The brioche itself is made with honey and a touch of vanilla, which gives it that soft, fragrant, tear-it-apart-immediately quality. You can also choose whether you want dried fruits in the mix or not, which is useful, because dried fruit remains one of Easter’s more divisive plot points.

Pauline Cake

From 290 AED

One of Dubai’s most Instagrammable bakeries, and fully aware of it, Pauline Cake has gone for two very photogenic options. The first is a classic kulich with raisins, milk chocolate, dried cranberries and candied fruits, finished with meringue and fresh raspberries.

The second follows a similar route, but adds vanilla cream, because subtlety is clearly not the point at Easter. There is also the option to add a set of chocolate eggs, for anyone who believes moderation is best postponed until at least mid-April.

Ribambelle

From 150 AED

Ribambelle is going straight for the family market, and quite cleverly so. Children, and indeed adults pretending to buy for children, will be thoroughly charmed by the decorations. Alongside kuliches, there is also traditional paskha, the sweet cottage cheese dessert that deserves its own moment on the Easter table.
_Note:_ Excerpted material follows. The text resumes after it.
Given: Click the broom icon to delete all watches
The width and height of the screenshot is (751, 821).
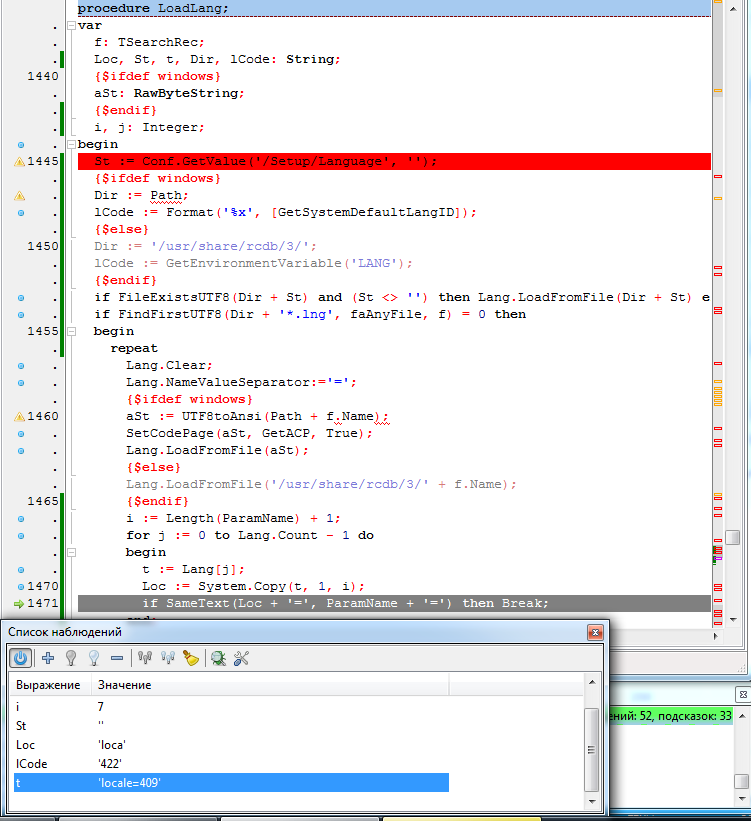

The line-up includes the Little Bird Kulich, a small traditional Easter panettone, the Vanilla Kulich, and the Easter Bunny Kulich, which is every bit as cheerful as it sounds. There is also a children’s party on Sunday, which feels very on brand.

And because Ribambelle doesn't really believe in underdoing a celebration, there is plenty more to add to the order, including a Big Easter Basket for 930 AED, filled with an Easter Bunny Kulich, chocolate eggs, a meringue bouquet, ginger cookies, three cake pops, a macaron set and a cupcake set. In other words, not so much a dessert as a full seasonal production.

Angel Cakes

From 119 AED

Angel Cakes has gone all in, which is exactly the sort of commitment one wants from a bakery at Easter. There is a broad range of kuliches, starting with the more traditional option: a delicate cottage cheese kulich with dried cranberries, cherries, raisins, lemon zest and crunchy hazelnuts, topped with airy meringue and orange zest.

Then things take a turn into modern dietary diplomacy. There is a chocolate keto kulich for those counting carbs but still hoping to participate fully in dessert. Made with cocoa and protein, orange zest, walnut pieces and pecans, it is decorated with white chocolate with spirulina, freeze-dried blueberries and roasted hazelnuts.

And yes, there is a vegan version too. The vegan kulich is tofu-based, with dried cranberries, dried apricots, dark chocolate chips and pecans, finished with almond cream and almond slices. Easter, but make it inclusive.

Coffeemania

350 AED

Coffeemania is offering a panettone-style take on kulich, which feels entirely correct for Dubai: traditional, but with a passport. Its fluffy freshly baked kulich comes with juicy raisins and delicate notes of bourbon vanilla, orange, lemon and honey, all glazed with Valrhona Opalys chocolate.

And because restraint has no place here, there are chocolate eggs on top too. An excellent decision. The pistachio-coconut mousse with bright strawberry filling, crispy pistachio layer and thin biscuit also deserves serious attention, should your Easter table require additional drama.

L’ETO

210 AED

L’ETO may well have won the decoration championship this year. Every Easter, the smell of freshly baked bread is meant to bring back memories of family and celebration, and L’ETO has leaned fully into that mood.

Its kulich is a rich, slow-fermented Italian sweet bread with citrus-honey notes and mixed dried fruits, topped with a sweet glaze and nuts. It looks excellent, sounds excellent, and has the sort of finish that makes people say they will “just have a slice” before immediately taking a second.